Sous le vocable d’organismes génétiquement modifiés (OGM), on regroupe des plantes, des animaux ou des êtres unicellulaires dont le génome a été enrichi d’un ou de plusieurs gènes étrangers à l’espèce modifiée. Le but est de conférer à cette dernière des qualités inédites que ni les techniques classiques ni l’évolution n’auraient permis.

Ainsi, il est improbable qu’un gène de poisson parvienne naturellement à intégrer le génome de la fraise... On peut distinguer trois familles d’OGM, dont les risques et avantages respectifs ne sont pas comparables.

D’abord les OGM unicellulaires, cultivés en fermenteur, et dont la plupart fabriquent des substances à usage médical (vaccins, hormones, etc.). Personne ne les remet en cause car le système fonctionne (avantage démontré), et il est maîtrisé (risque toléré). Parmi les OGM commerciaux, ceux-là sont les plus « présentables ». C’est pourquoi la propagande pour les plantes transgéniques les met régulièrement en avant pour semer la confusion.

Puis viennent les plantes ou animaux que l’on a génétiquement modifiés afin de constituer des outils vivants pour la recherche. Ces OGM à usage scientifique sont confinés dans des lieux spécialisés et strictement réglementés. Comme les OGM précédents, les OGM de recherche sont relativement bien acceptés par la société (sauf par les opposants à l’expérimentation animale).

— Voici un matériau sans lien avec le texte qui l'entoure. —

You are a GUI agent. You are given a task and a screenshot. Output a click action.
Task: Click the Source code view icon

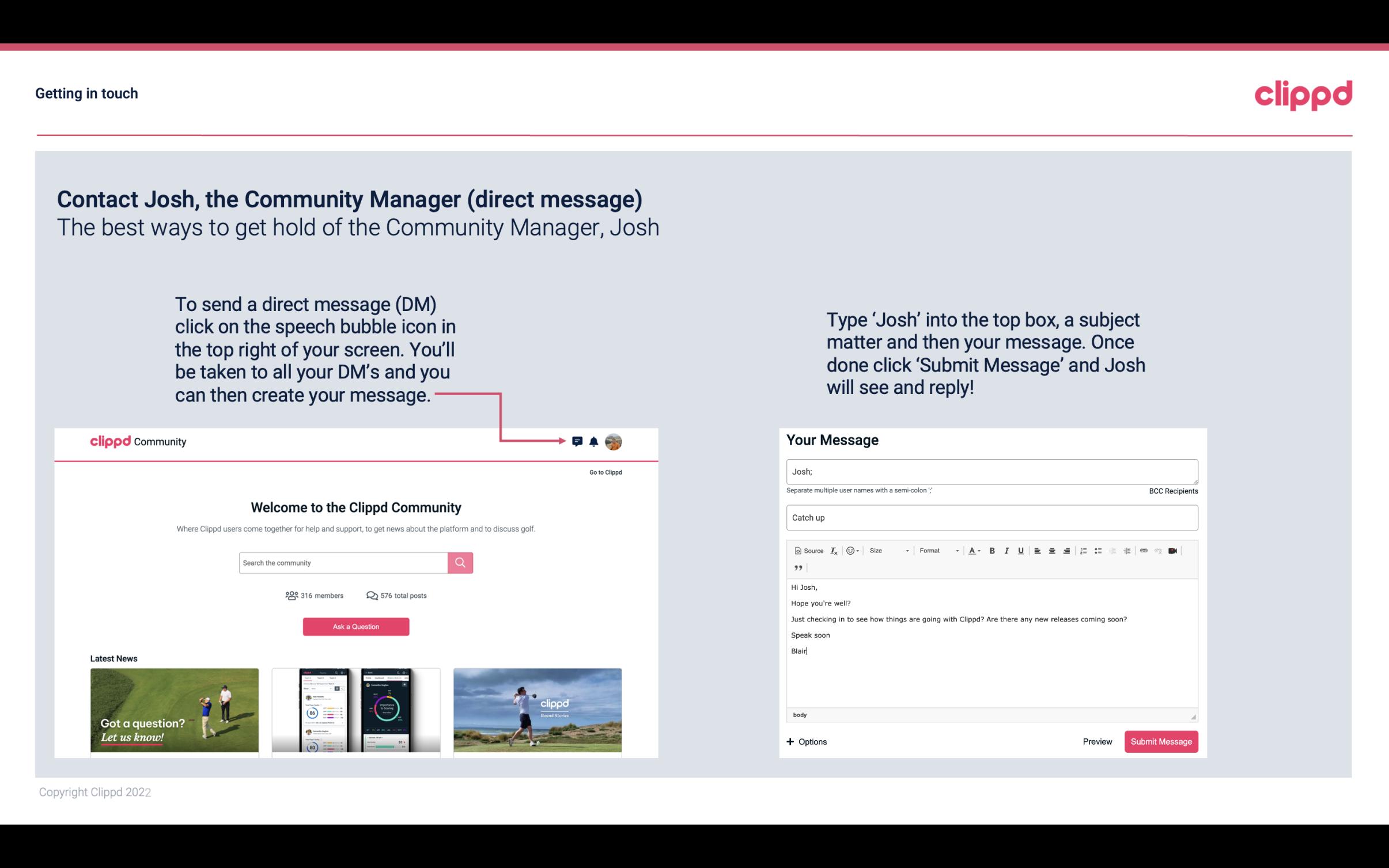point(808,550)
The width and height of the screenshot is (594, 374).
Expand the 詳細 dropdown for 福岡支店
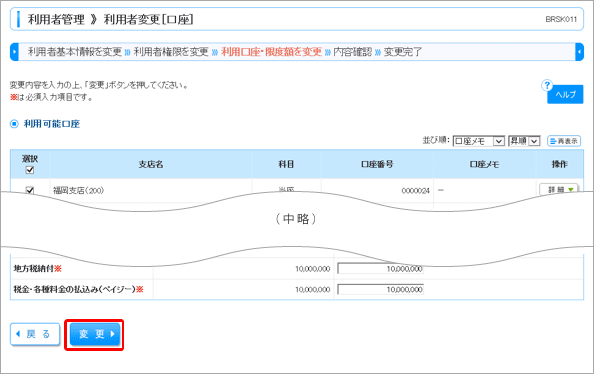click(x=559, y=189)
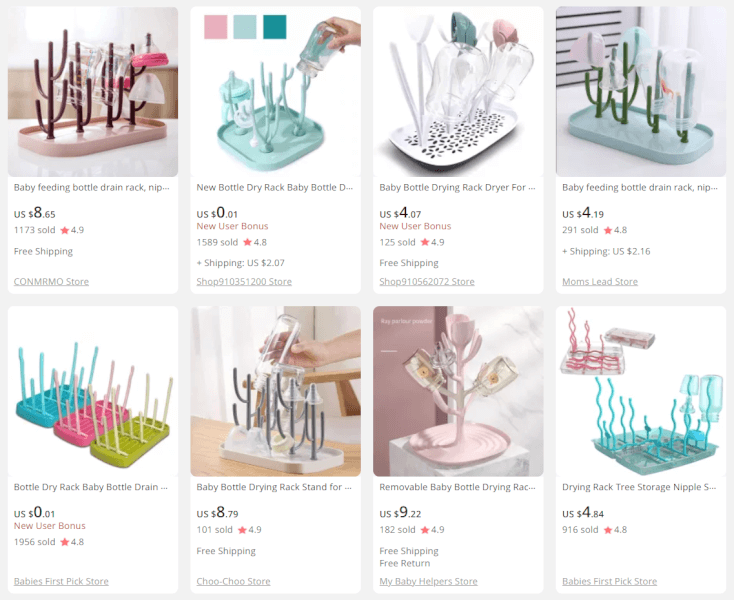Open the CONMRMO Store link

point(51,281)
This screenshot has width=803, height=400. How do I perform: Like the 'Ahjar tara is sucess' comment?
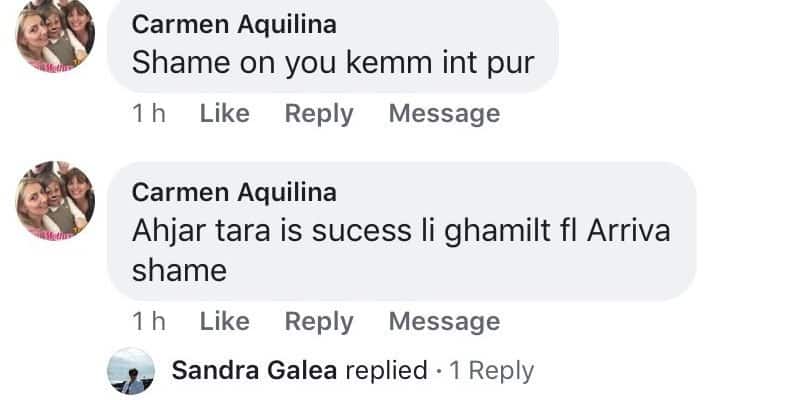[x=224, y=322]
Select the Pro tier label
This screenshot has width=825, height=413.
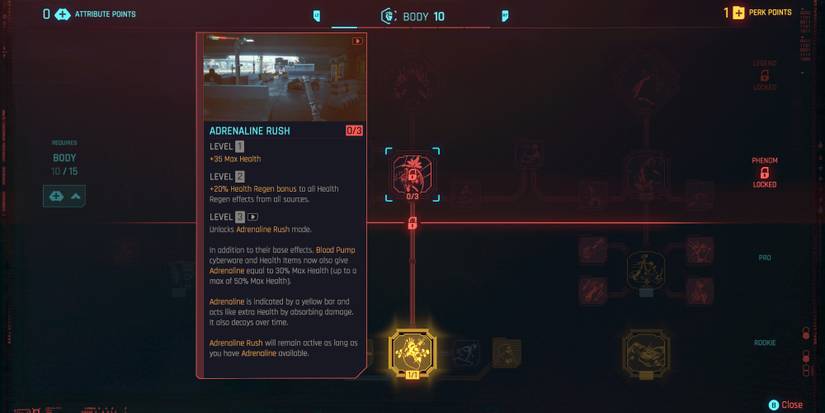(x=764, y=258)
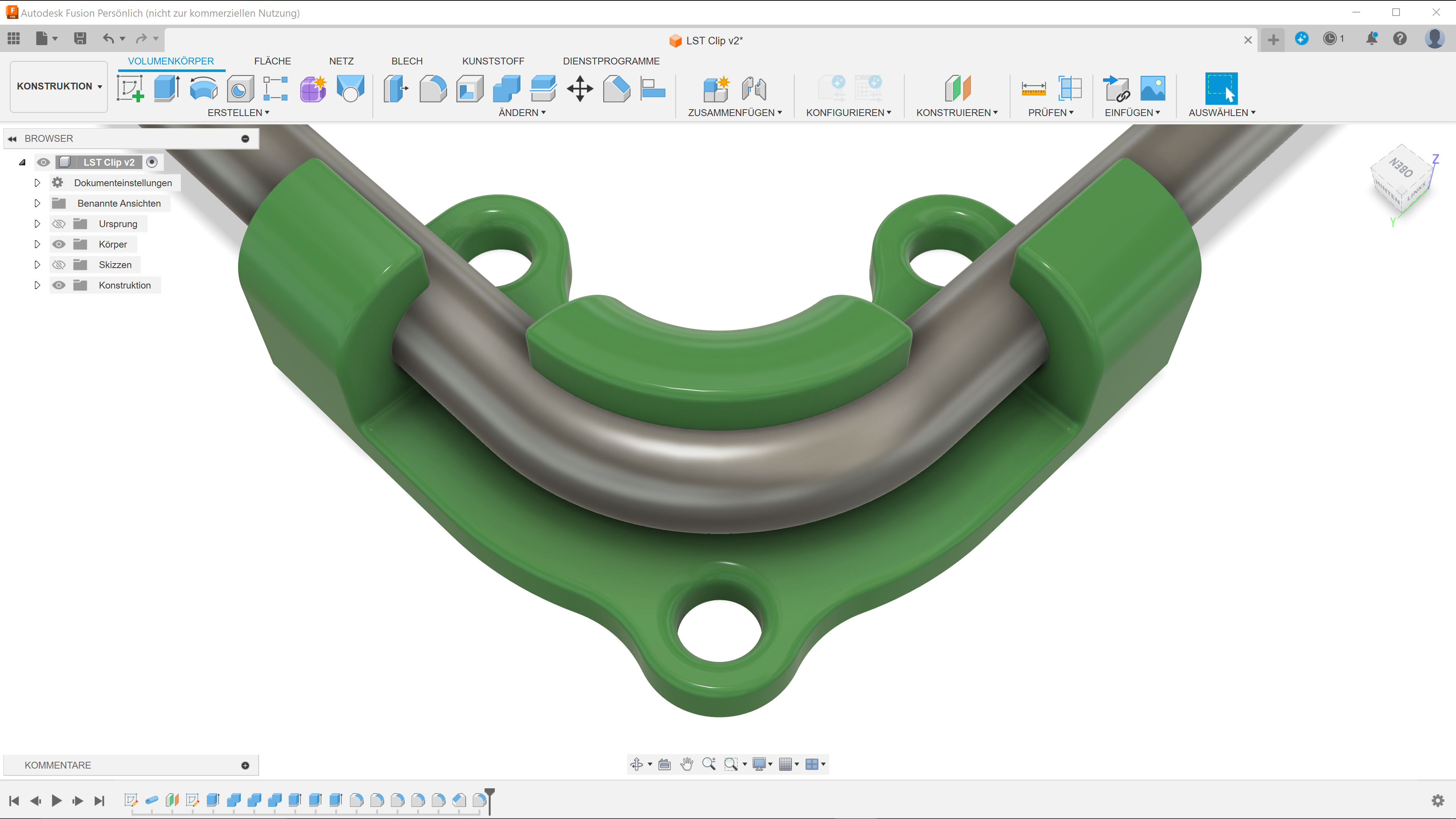The width and height of the screenshot is (1456, 819).
Task: Hide the Körper folder in the browser
Action: click(59, 244)
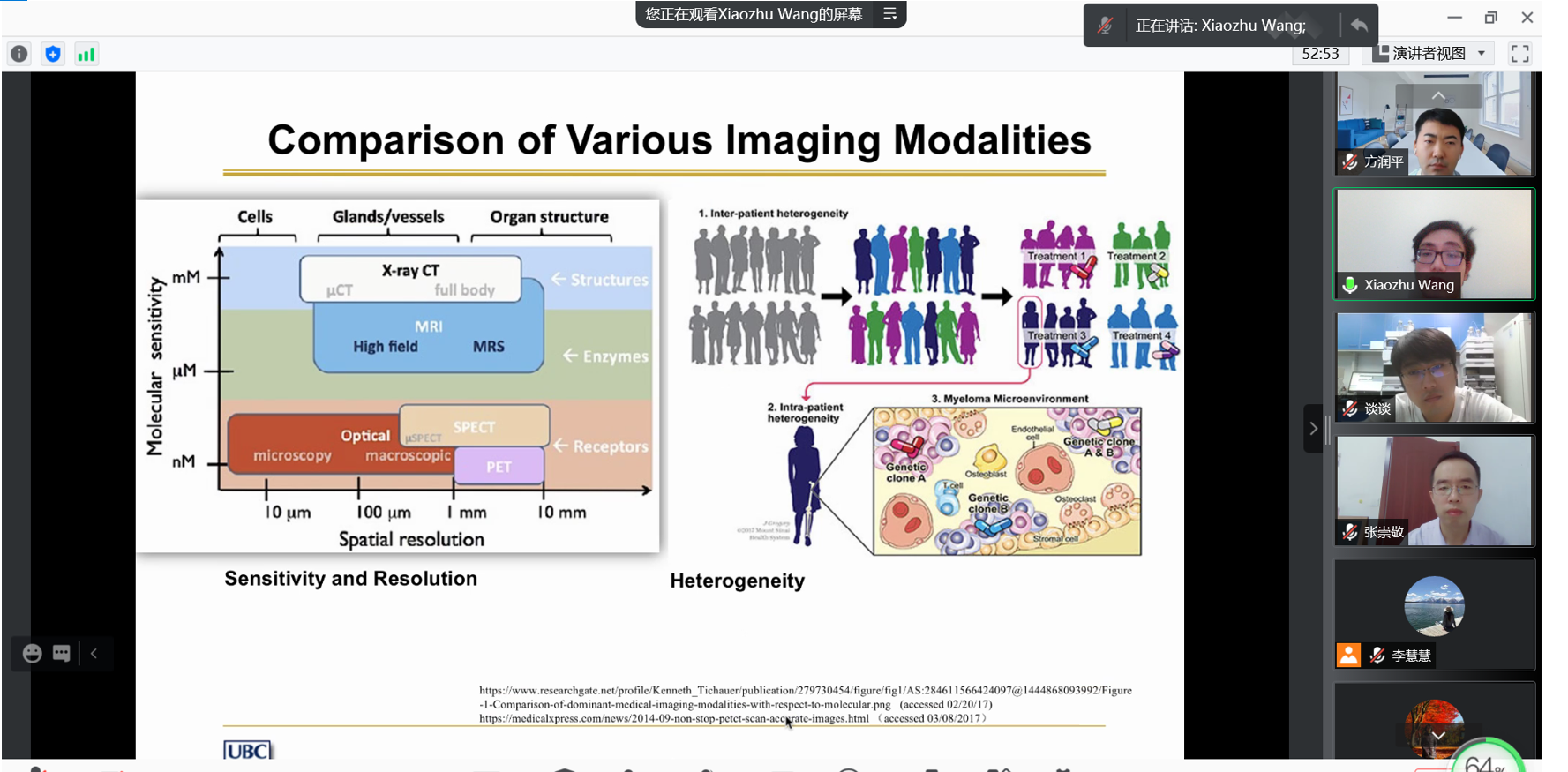Select 谈谈 participant video thumbnail
Image resolution: width=1568 pixels, height=772 pixels.
point(1434,367)
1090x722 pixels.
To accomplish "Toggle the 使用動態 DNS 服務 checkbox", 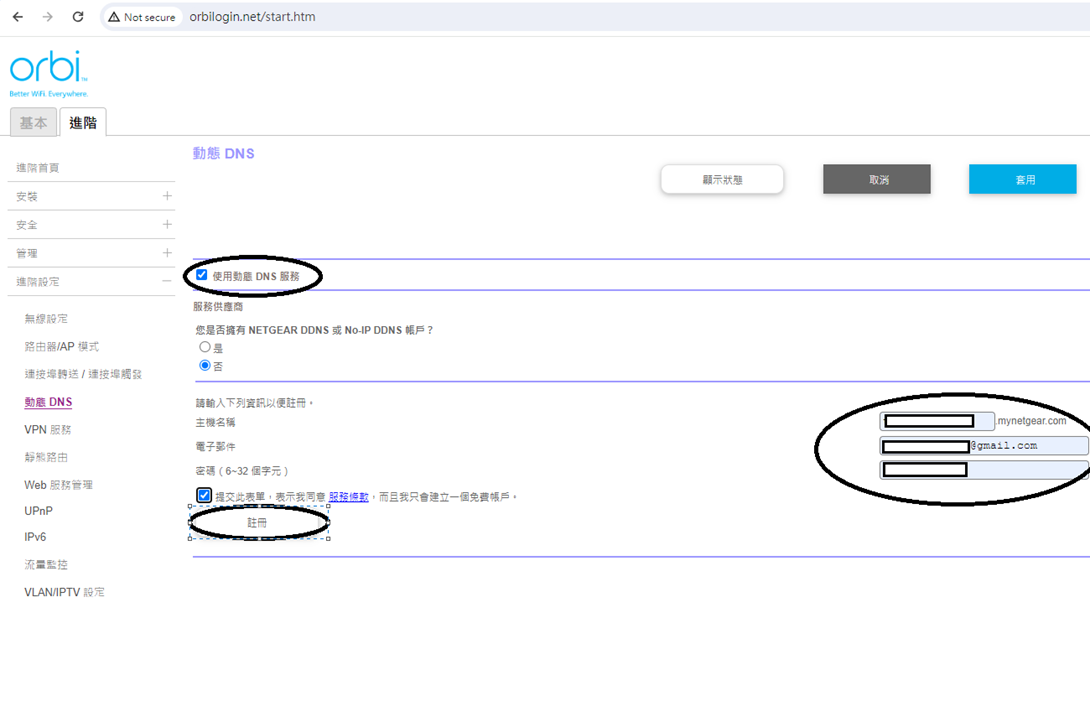I will 202,275.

Enfin, depuis dix ans, se pose la question des plantes génétiquement modifiées (PGM), d’intérêt agroalimentaire ou industriel. Elles sont mises en production dans les champs puis, pour la plupart d’entre elles, consommées par des animaux d’élevage ou des humains. Ces PGM soulèvent des problèmes nombreux, inexistants avec les autres OGM : sécurité environnementale, biodiversité, santé, économie rurale. Des difficultés analogues surgiront avec les animaux d’élevage génétiquement modifiés (poissons, mammifères) dès qu’ils seront lâchés dans la nature. Dans la controverse qui dure depuis une décennie, et qui va culminer avec le projet de loi soumis au Parlement français (lire « Risques de contamination dans les campagnes »), seules ces PGM sont en cause.

La transgenèse, abusivement présentée comme preuve de la « maîtrise » humaine du vivant, constitue une manipulation aléatoire, une technologie approximative [1]. La thérapie génique ne parvient toujours pas à guérir les malades, et les animaux transgéniques présentent souvent des handicaps (stérilité, diabète, difformités) sans rapport apparent avec le gène introduit dans leur génome. Ce qui, malgré tous les discours prétentieux, révèle l’inconsistance de notre savoir. La grande supercherie et les plus grands risques des prétendues démarches de « maîtrise » résident précisément dans l’absence de maîtrise des actions engagées.

Espoirs de gains énormes

La volonté démiurgique de créer des espèces chimériques par des mélanges de génomes, stimulée par les espoirs de gains énormes pour l’industrie des biotechnologies, repose sur le réductionnisme génétique : le génome serait le « livre de la vie », le « programme du vivant » ; chaque gène correspondrait mécaniquement à une protéine, etc. Toutes ces notions simplistes ont été contredites par la recherche fondamentale, tout comme par les surprises des innovations : plusieurs gènes peuvent concourir à la synthèse d’une protéine ; la nature d’une protéine dépend de facteurs extérieurs au génome ; tout OGM peut développer des caractères imprévus par interaction du transgène avec le génome de l’hôte.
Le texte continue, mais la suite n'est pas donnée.